On Monday the group met in the Ellison Building in Northumbria University, before taking the bus to the Beamish Museum in Gateshead. When we arrived we met Simon and Holly, who are heads of learning at the museum. Simon explained how in the early 1900s, the area around Newcastle and Gateshead was a leading area for engineering, in particular in rail and steam trains. We learnt also how the area was a leading producer and exporter of coal, with up to around 150,000 miners employed in county Durham around 1920. It was interesting to learn how vital engineering had been to the region in the fairly recent past!

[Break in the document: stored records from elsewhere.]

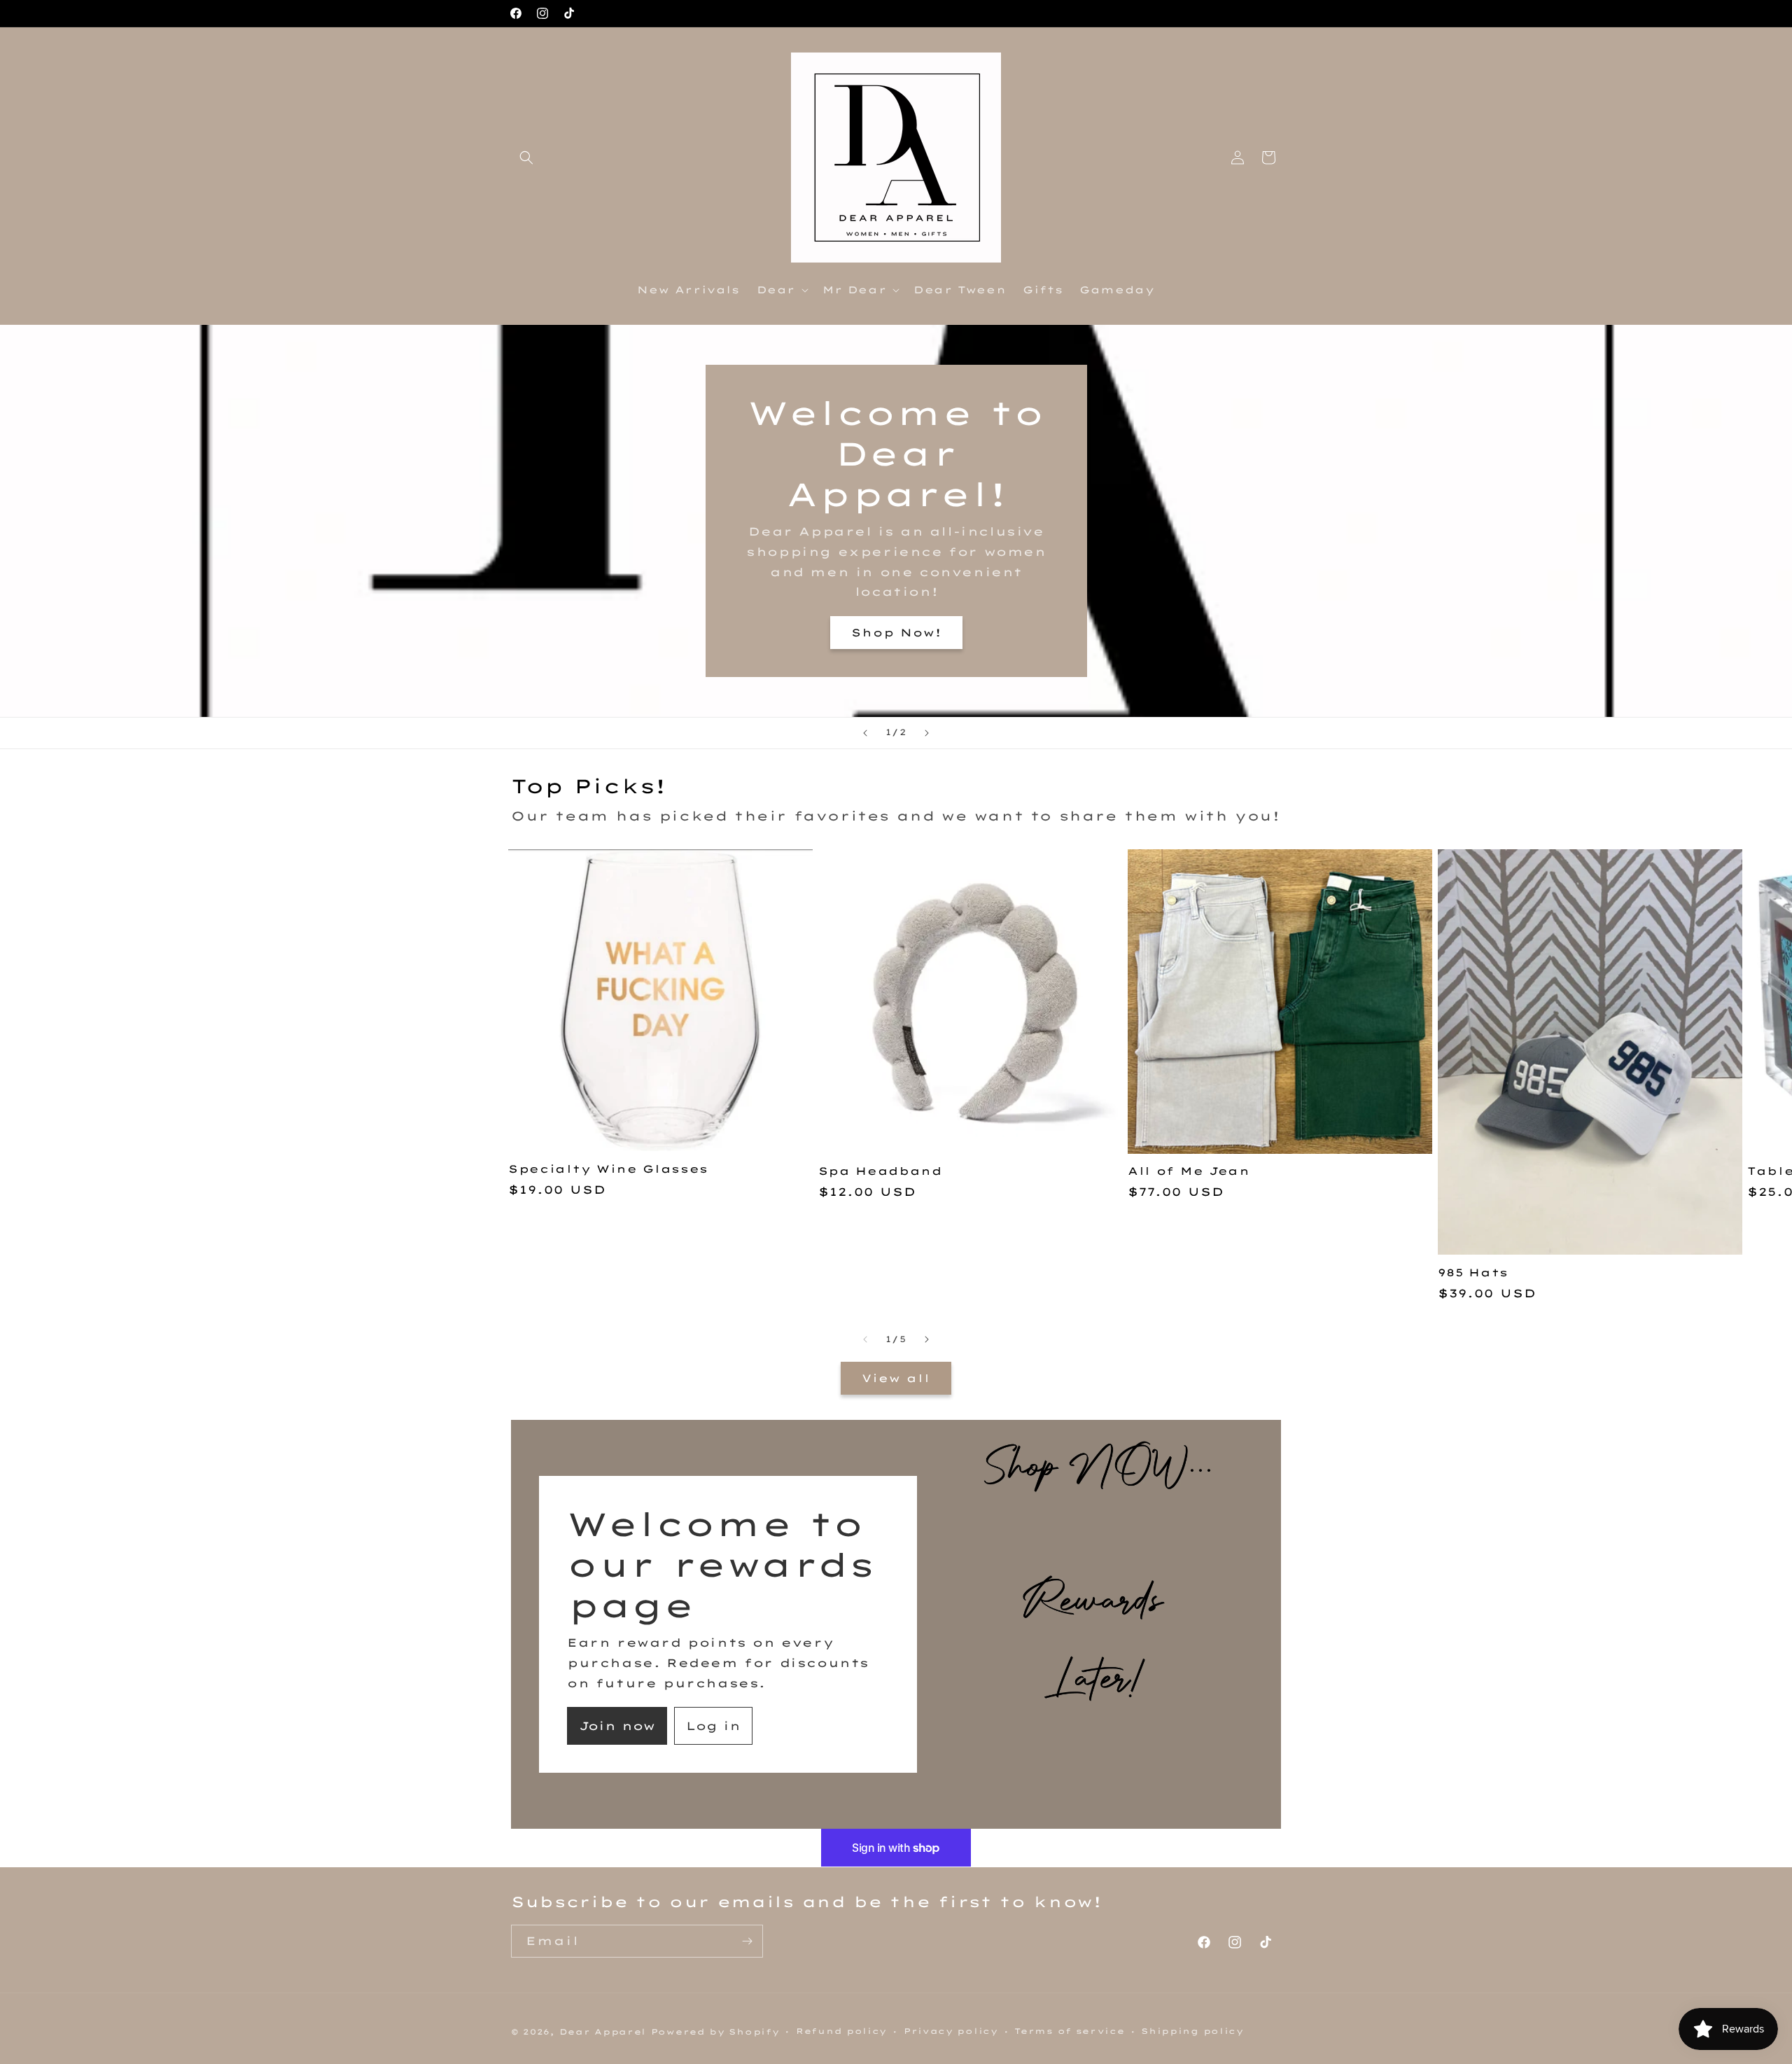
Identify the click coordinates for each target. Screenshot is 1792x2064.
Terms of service (1069, 2031)
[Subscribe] (747, 1941)
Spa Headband (880, 1171)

We visited the Colliery area first, and were told how a boiler was used to produce steam, which powered an engine that was used to move miners between the surface and underground. Steam power had replaced horses for this job, and meant that it became a cheaper and more efficient process, because instead of using space and labour caring for the horses, you could now have a machine to do the work of 2, 3, or 4 horses. It showed how engineering can improve processes, and lives. On the other hand, we also talked to a man who used to work in mines, and had seen the mines gradually be shut. He said that it was his heritage being destroyed; this made us think of how progress can leave people behind, and gave us an insight into how the pace of change is ever increasing. How will engineering have changed the world when we are older?

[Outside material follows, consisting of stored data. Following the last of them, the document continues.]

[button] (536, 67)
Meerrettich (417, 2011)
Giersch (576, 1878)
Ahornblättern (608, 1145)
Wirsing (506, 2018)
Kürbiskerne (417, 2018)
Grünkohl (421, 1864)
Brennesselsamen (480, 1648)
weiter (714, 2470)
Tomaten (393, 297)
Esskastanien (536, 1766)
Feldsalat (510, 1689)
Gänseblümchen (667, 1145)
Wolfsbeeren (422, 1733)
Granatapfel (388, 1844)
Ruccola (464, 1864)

After visiting the Colliery, we went to the regional resource centre, where Simon gave a presentation on the history of rail in the area. He also showed us how engineers improved the safety of mines by improving the design of lamps used by the miners; underground, a lot of methane would build up, and since the Lamps were originally open flames, the flammable gas would lead to explosions. To prevent this, engineer Sir Humphry Davy developed the Davy Lamp, which had a gauze shell, which would draw the heat away from the flame, meaning the flame could not propagate out of the lamp. It was interesting to see this application of theory into an object which could help people in their everyday lives.
July 14th, Day 2: Nissan.
We visited the Gateshead Skills Academy on Tuesday, to have a 3 day introduction to the F1 challenge, in which you design and make a small car and race it against other cars. We learnt how to use the design programme “Autodesk Inventor”, and made the wheels and body of a car. This programme could be used to produce something that could be cut out, or even 3D printed.
In the afternoon we split into teams and started to design our car models, which we would actually build and race. The programme was quite easy to get used to and it was interesting to think about how it could be used to design things we could print in our homes, with the prospect of households owning 3D printers becoming a reality.
July 15th, Day 3: Nissan.
Today we finished working on our designs for our cars, and began making them. The main bodies of the car was made out of wood, and was carved out by a machine which used the design from Autodesk Inventor. The wheels and additional nose cones or fins were to be made by a 3D printer.
In the afternoon we went on a tour of the Nissan factory, which is across the road from the Gateshead Skills Academy. The factory is huge, and it was surprising to think I hadn’t known it was there. It is the only manufacturer of Nissan cars in the UK, and employees about 7,000 people, and produced around 500,000 cars in 2014.
We went around the assembly line of Nissan and saw how they used machines to put together all the parts of the car. It was interesting to see how these machines were making all the processes easier and more efficient, and it called back to what we had learnt in Beamish about steam power replacing horses. The whole workshop was very busy, but there were surprisingly few women, which highlighted to us the need to encourage more women into engineering!
July 16th, Day 4: Nissan.
This was the final day in Nissan, and we finished cutting out and printing all the parts of our cars. Once they were all put together and decorated, we put them on the track. A CO2 canister was put in the back to fire them down the track. Below is a picture of our team’s design, and videos of the cars going down the track. It was great to see something we’d designed and built working!
July 17th, Day 5: Nepal Research.
On Friday we started our research into the recent Nepal Earthquake. Over the remaining two weeks we are going to be researching this area and eventually producing a presentation on the disaster, and on what engineers could do to prevent another incident like this happening in the future. We ended the day by presenting what we had learnt so far in our research to the rest of the group. Below is a link to the powerpoint my group produced.
All in all it was a very interesting week, which gave us a great introduction to the possibilities of engineering in the north east.